Satire and Politics in Africa: The 2017 Kenya elections and other stories

Talk Tuesday 10th October 2017. 07:00 PM

Godfrey Mwampembwa, a.k.a Gado is a renowned political cartoonist. He joins us to discuss politics and the role of satire in Africa in conversation with Professor Nic Cheeseman. Presenting a range of his work, there will be a particular focus on speaking truth to power and the build up to, rejection of, and subsequent re-running of the Kenyan presidential elections of 2017.
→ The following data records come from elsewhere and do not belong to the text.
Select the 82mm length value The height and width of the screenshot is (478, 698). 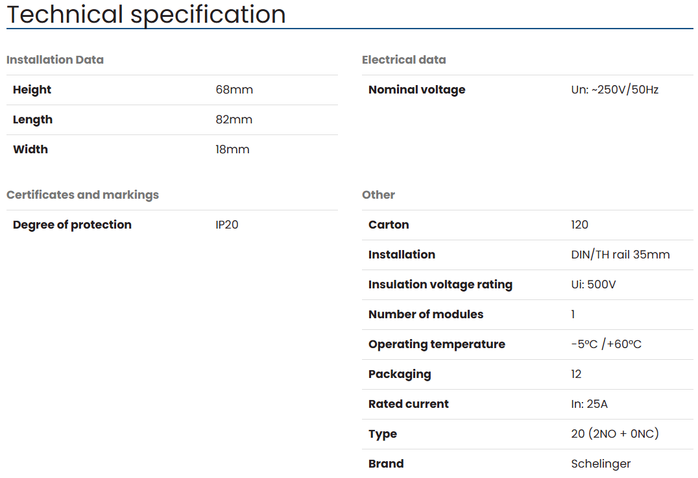234,120
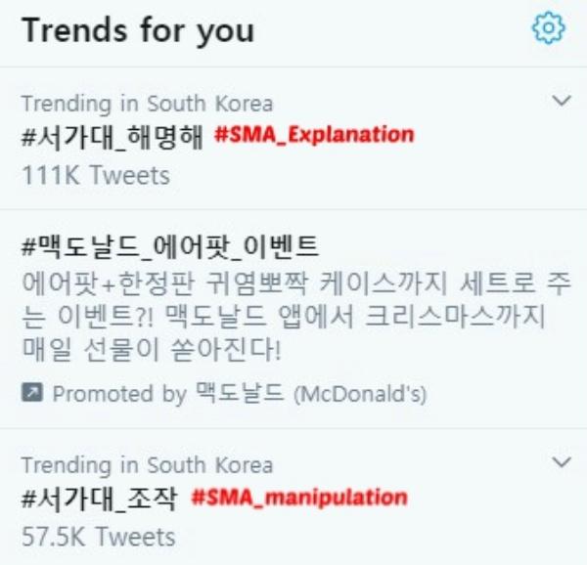This screenshot has width=587, height=565.
Task: Click "Trending in South Korea" above #서가대_해명해
Action: click(147, 103)
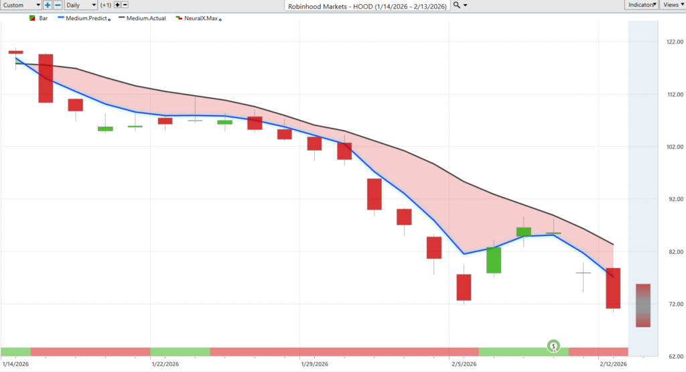
Task: Click the 2/5/2026 red candlestick
Action: click(464, 287)
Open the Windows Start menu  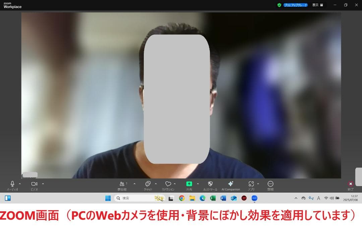pyautogui.click(x=107, y=198)
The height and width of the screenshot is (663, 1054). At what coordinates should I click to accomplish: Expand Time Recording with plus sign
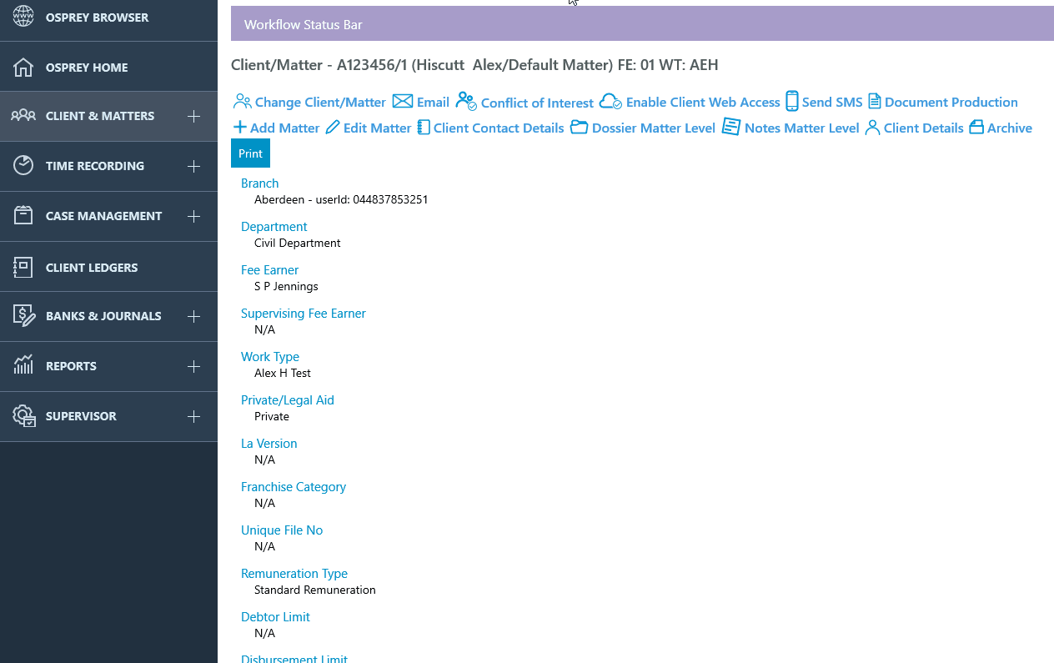pyautogui.click(x=193, y=167)
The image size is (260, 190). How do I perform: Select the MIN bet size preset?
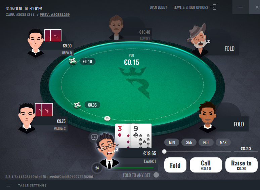(172, 142)
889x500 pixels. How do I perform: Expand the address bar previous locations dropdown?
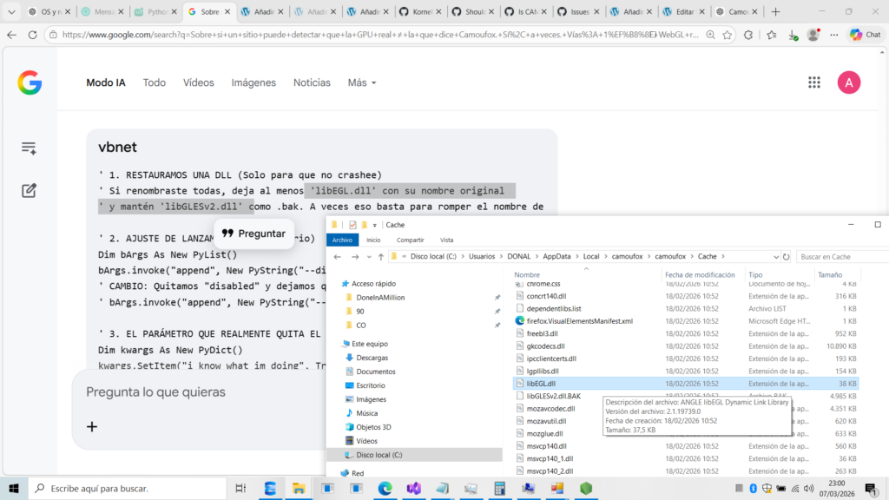coord(774,257)
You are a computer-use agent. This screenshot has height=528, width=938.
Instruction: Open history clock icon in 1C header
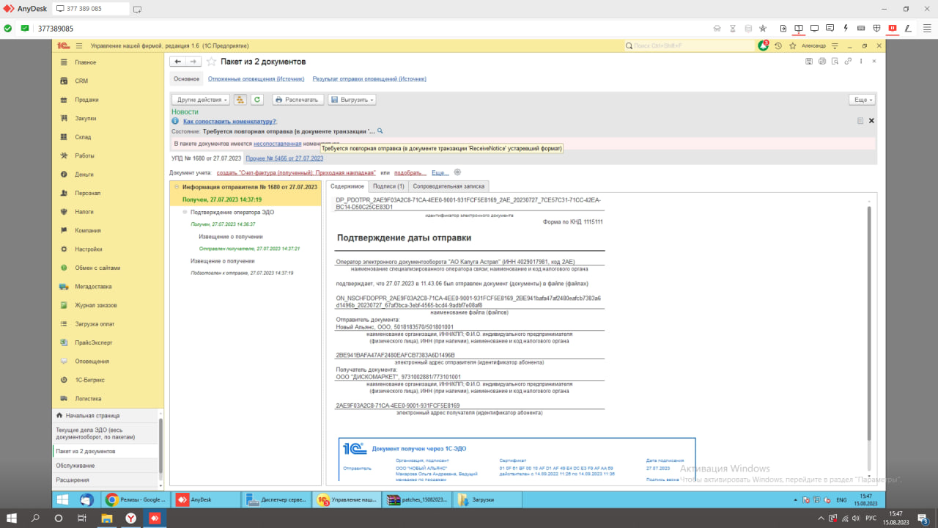point(778,45)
Godfrey Mwampembwa, is a renowned political cartoonist. Originally from Tanzania, Gado has lived and worked as an editorial cartoonist in Kenya for many years, and currently works for The East African Standard in Nairobi. His cartoons have also been published in Daily Nation (Kenya), Le Monde and Courrier International (France), Deutsc he Welle (Germany), and The Guardian (UK) among others. He is the Co-Founder and Executive Chairman of Buni Media, an independent multi-media company based in Nairobi, where he produces the weekly satirical puppet show, The XYZ SHOW. Gado is a recipient of many awards including the Kenya National Human Rights Commission Award in Journalism in 2005 and 2007 and the prestigious Cartoon for Peace 2016 International Editorial Cartoon award. In 2011 Gado was among 12 extraordinary leaders to receive a Visionaries Award from Ford Foundation for their innovative efforts on the frontlines of key social issues. In 2014, Gado was named as one of the 100 most influential people in Africa by the New African.

Nic Cheeseman is Professor of Democracy and International Development at the University of Birmingham. In addition to numerous book chapters, he is the author of Democracy in Africa: Successes, failures and the struggle for political reform (CUP, 2015) and over twenty journal articles including “Rethinking the ‘presidentialism debate’: Conceptualizing coalitional politics in cross-regional perspective” (Democratization, 2014), which won the inaugural GIGA prize for the best article published in Comparative Area Studies. Professor Cheeseman is also the editor of the collections Our Turn to Eat: Politics in Kenya Since 1950 (2010), The Handbook of African Politics (2013), and African Politics: Major Works (2016), and two special issues of the Journal of Eastern African Studies on the Kenyan elections of 2007 and 2013. As well as being the former editor of the journal African Affairs, the #1 ranked journal in Area Studies, Professor Cheeseman is the founding editor of the Oxford Encyclopaedia of African Politics, the Oxford Dictionary of African Politics, and the co-editor of the Handbook of Kenyan Politics (forthcoming). These days, he spends much of his time writing about contemporary events in Africa in a bi-weekly column for Kenya’s Daily Nation newspaper.